WHAT TO DO
Your task is to retype the listing word for word.

INPUT DATA
=== Section Start ===

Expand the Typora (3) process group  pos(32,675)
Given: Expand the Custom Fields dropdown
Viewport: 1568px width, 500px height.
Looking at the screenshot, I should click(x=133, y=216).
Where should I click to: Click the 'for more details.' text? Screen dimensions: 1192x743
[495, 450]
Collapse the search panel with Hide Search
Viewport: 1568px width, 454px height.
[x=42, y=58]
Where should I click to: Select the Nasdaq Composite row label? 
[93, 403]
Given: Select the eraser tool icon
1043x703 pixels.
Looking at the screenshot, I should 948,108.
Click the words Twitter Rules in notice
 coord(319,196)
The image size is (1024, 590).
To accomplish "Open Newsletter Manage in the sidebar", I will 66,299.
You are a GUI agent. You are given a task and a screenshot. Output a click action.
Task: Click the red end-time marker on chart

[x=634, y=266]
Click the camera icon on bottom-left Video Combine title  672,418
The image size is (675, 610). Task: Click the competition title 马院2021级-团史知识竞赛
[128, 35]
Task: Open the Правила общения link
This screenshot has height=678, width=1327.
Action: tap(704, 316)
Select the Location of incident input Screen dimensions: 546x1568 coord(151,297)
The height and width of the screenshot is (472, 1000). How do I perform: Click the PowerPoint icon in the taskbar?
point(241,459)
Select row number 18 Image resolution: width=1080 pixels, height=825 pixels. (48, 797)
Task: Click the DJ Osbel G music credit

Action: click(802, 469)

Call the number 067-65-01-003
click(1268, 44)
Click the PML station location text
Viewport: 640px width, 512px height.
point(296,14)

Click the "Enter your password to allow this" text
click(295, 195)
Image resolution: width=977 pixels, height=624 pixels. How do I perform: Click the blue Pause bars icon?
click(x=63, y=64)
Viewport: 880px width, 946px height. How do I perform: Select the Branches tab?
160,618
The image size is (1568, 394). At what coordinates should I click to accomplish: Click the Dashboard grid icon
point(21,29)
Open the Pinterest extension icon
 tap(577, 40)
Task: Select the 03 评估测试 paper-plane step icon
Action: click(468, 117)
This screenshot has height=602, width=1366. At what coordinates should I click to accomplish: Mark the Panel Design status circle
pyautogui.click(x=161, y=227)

=== Section End ===

ANSWER AREA
Expand the Typora (3) process group  pos(32,675)
Given: Expand the Custom Fields dropdown
Viewport: 1568px width, 500px height.
Looking at the screenshot, I should click(x=133, y=216).
Where should I click to: Click the 'for more details.' text? Screen dimensions: 1192x743
[495, 450]
Collapse the search panel with Hide Search
Viewport: 1568px width, 454px height.
[x=42, y=58]
Where should I click to: Select the Nasdaq Composite row label? 
[93, 403]
Given: Select the eraser tool icon
1043x703 pixels.
Looking at the screenshot, I should 948,108.
Click the words Twitter Rules in notice
 coord(319,196)
The image size is (1024, 590).
To accomplish "Open Newsletter Manage in the sidebar", I will 66,299.
You are a GUI agent. You are given a task and a screenshot. Output a click action.
Task: Click the red end-time marker on chart

[x=634, y=266]
Click the camera icon on bottom-left Video Combine title  672,418
The image size is (675, 610). Task: Click the competition title 马院2021级-团史知识竞赛
[128, 35]
Task: Open the Правила общения link
This screenshot has height=678, width=1327.
Action: tap(704, 316)
Select the Location of incident input Screen dimensions: 546x1568 coord(151,297)
The height and width of the screenshot is (472, 1000). How do I perform: Click the PowerPoint icon in the taskbar?
point(241,459)
Select row number 18 Image resolution: width=1080 pixels, height=825 pixels. (48, 797)
Task: Click the DJ Osbel G music credit

Action: click(802, 469)

Call the number 067-65-01-003
click(1268, 44)
Click the PML station location text
Viewport: 640px width, 512px height.
point(296,14)

Click the "Enter your password to allow this" text
click(295, 195)
Image resolution: width=977 pixels, height=624 pixels. How do I perform: Click the blue Pause bars icon?
click(x=63, y=64)
Viewport: 880px width, 946px height. How do I perform: Select the Branches tab?
160,618
The image size is (1568, 394). At what coordinates should I click to accomplish: Click the Dashboard grid icon
point(21,29)
Open the Pinterest extension icon
 tap(577, 40)
Task: Select the 03 评估测试 paper-plane step icon
Action: click(468, 117)
This screenshot has height=602, width=1366. At what coordinates should I click to accomplish: Mark the Panel Design status circle
pyautogui.click(x=161, y=227)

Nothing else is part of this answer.